Münchner Sicherheitskonferenz Reden gegen die weltweite Verunsicherung

München · Eigentlich sollte von der Münchner Sicherheitskonferenz in diesem Jahr ein klares Sig­nal ausgehen: Trotz Brexit zerbröselt Europa nicht. Konferenzleiter Wolfgang Ischinger lud dafür den französischen Präsidenten Emmanuel Macron und Bundeskanzlerin Angela Merkel zu einem gemeinsamen Auftritt ein.

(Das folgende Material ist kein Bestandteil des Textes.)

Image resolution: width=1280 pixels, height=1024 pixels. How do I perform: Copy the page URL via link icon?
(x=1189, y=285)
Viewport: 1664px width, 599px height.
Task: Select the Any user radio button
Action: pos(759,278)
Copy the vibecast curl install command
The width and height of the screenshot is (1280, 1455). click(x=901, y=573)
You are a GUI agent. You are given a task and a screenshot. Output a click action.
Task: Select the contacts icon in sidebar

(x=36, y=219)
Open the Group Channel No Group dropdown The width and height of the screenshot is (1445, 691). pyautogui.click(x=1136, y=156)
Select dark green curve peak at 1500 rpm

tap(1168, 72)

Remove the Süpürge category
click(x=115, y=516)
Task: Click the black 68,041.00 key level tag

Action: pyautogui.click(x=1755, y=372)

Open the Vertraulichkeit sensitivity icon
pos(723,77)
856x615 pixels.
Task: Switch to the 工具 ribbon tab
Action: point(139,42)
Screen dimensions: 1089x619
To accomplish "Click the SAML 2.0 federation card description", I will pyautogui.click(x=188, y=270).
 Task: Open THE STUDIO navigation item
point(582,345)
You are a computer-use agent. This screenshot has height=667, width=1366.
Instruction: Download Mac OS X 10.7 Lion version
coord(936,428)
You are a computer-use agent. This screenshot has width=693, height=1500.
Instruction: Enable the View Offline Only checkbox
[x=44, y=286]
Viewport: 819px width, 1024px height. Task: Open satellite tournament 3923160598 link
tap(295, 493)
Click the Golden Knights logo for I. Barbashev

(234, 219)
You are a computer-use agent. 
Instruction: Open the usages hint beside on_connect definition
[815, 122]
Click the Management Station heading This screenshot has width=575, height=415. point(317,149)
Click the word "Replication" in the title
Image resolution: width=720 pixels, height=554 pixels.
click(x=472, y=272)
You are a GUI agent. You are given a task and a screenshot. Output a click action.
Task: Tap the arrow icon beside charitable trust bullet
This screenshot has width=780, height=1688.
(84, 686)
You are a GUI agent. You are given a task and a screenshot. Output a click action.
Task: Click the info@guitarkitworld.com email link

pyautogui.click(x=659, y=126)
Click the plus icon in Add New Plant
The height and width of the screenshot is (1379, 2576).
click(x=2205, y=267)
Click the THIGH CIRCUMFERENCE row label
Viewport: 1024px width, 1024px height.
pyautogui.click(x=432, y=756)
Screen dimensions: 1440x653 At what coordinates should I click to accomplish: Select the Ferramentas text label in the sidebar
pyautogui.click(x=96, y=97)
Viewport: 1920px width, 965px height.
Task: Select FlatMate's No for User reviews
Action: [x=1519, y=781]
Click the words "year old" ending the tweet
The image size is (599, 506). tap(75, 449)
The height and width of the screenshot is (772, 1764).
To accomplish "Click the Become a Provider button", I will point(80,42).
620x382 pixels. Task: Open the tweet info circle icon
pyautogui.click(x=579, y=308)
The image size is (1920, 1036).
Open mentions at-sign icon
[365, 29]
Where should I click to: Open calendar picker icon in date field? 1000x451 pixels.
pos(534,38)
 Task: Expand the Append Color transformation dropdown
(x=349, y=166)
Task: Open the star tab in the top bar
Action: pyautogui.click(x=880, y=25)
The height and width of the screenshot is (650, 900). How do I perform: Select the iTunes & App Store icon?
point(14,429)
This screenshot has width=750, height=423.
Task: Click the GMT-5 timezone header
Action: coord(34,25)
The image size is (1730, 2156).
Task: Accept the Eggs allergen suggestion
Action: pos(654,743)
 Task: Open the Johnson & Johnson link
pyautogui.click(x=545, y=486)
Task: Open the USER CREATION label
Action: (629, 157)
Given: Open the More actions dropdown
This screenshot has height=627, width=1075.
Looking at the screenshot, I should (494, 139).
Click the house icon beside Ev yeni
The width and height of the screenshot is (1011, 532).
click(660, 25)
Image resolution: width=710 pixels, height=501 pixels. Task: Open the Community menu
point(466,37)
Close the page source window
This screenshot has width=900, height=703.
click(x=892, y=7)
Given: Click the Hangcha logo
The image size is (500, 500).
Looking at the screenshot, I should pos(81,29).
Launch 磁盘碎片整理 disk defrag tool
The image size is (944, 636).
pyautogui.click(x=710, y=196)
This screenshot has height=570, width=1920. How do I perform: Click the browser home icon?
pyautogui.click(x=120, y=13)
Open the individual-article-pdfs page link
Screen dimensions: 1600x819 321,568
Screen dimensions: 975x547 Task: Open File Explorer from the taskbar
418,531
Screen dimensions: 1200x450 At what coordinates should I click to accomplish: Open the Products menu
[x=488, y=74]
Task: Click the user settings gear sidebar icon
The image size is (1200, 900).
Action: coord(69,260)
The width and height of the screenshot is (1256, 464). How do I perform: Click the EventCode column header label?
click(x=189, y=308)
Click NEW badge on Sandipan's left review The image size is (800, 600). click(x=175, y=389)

Beide sagten zu. Alles war angerichtet. Doch dann überlegte Macron es sich angesichts der Gelbwestenproteste zu Hause doch noch einmal anders und die Konferenzplaner gerieten ins Schleudern.

Ein europäisches Signal gibt es heute mit der gemeinsamen Eröffnung durch die Verteidigungsminister Deutschlands und Großbritanniens, Ursula von der Leyen und Gavin Williamson, zwar trotzdem. Aber der inhaltliche Schwerpunkt verlagert sich erheblich. Merkel wird sich beim wichtigsten sicherheitspolitischen Expertentreffen weltweit nun mit US-Vizepräsident Mike Pence messen müssen.

Pence war schon vor zwei Jahren erstmals in München, um wenige Tage nach dem Amtsantritt Donald Trumps dessen außenpolitischen Kurs vorzustellen. Seine wichtigste Botschaft war damals ein Treueschwur: „Das ist Präsident Trumps Versprechen: Wir werden zu Europa stehen, heute und jeden Tag, weil uns dieselben edlen Ideale zusammenschweißen: Freiheit, Demokratie, Gerechtigkeit, Rechtsstaatlichkeit.“

Seitdem ist es zwischen Trump und den Europäern, zumindest den meisten Westeuropäern wie Deutschland, nicht so gut gelaufen. Der US-Präsident hat wichtige Abkommen aufgekündigt, ist in Handelsfragen auf Konfrontationskurs gegangen, droht Verbündeten mit Sanktionen und stellt internationale Organisationen in Frage. Merkel wird der national orientierten US-Außenpolitik ein Plädoyer für die internationale Zusammenarbeit entgegensetzen. Konkret wird es in dem Rededuell ohne Zweifel um den Streit über die Nato-Verteidigungsausgaben und vielleicht auch um die umstrittene Gas-Pipeline Nord Stream 2 von Russland nach Deutschland gehen.

Daneben wird sicher auch um den von den USA angestrebten Abzug aus Afghanistan und die Kündigung des INF-Vertrags gerungen. Nach jahrelangen gegenseitigen Vorwürfen haben die USA und Russland Anfang Februar angekündigt, sich ab sofort nicht mehr an ihr Abkommen zum Verzicht auf landgestützte atomare Mittelstreckenwaffen gebunden zu fühlen. Vor allem die europäischen Nato-Partner der USA wollen ein neues Wettrüsten vermeiden und werden bei der Sicherheitskonferenz noch einmal versuchen, Schlüsselpersonen wie den russischen Außenminister Sergej Lawrow zu Zugeständnissen zu bewegen. Ein Kritikpunkt von Washington und Russland ist, dass das bisherige Mittelstrecken-Abkommen China nicht bindet. Da könnte es passen, dass Peking bei der Münchner Sicherheitskonferenz mit einer so großen und hochrangigen Delegation vertreten ist wie noch nie. Angeführt wird sie von dem Chef-Außenpolitiker der Kommunistischen Partei Chinas, Yang Jiechi.

Tief gespalten sind die USA und Europa beim Umgang mit dem Iran. Während die USA Teheran mit Sanktionen dazu bewegen wollen, auf sein Raketenprogramm und die Einmischung in regionale Konflikte zu verzichten, setzen die wichtigsten europäischen Verbündeten auf Dialog. Sie wollen das Abkommen zur Verhinderung einer iranischen Atombombe retten. Am Sonntag wird sich zudem der iranische Außenminister Mohammed Sarif ein Rededuell mit dem saudischen Staatssekretär Adel al-Dschubair liefern. Beide regionalen Großmächte sind in die großen regionalen Konflikte wie in Syrien und im Jemen involviert. Al-Dschubair ist der erste hochrangige Saudi, der Deutschland seit der Tötung des regierungskritischen saudischen Journalisten Jamal Khashoggi besucht.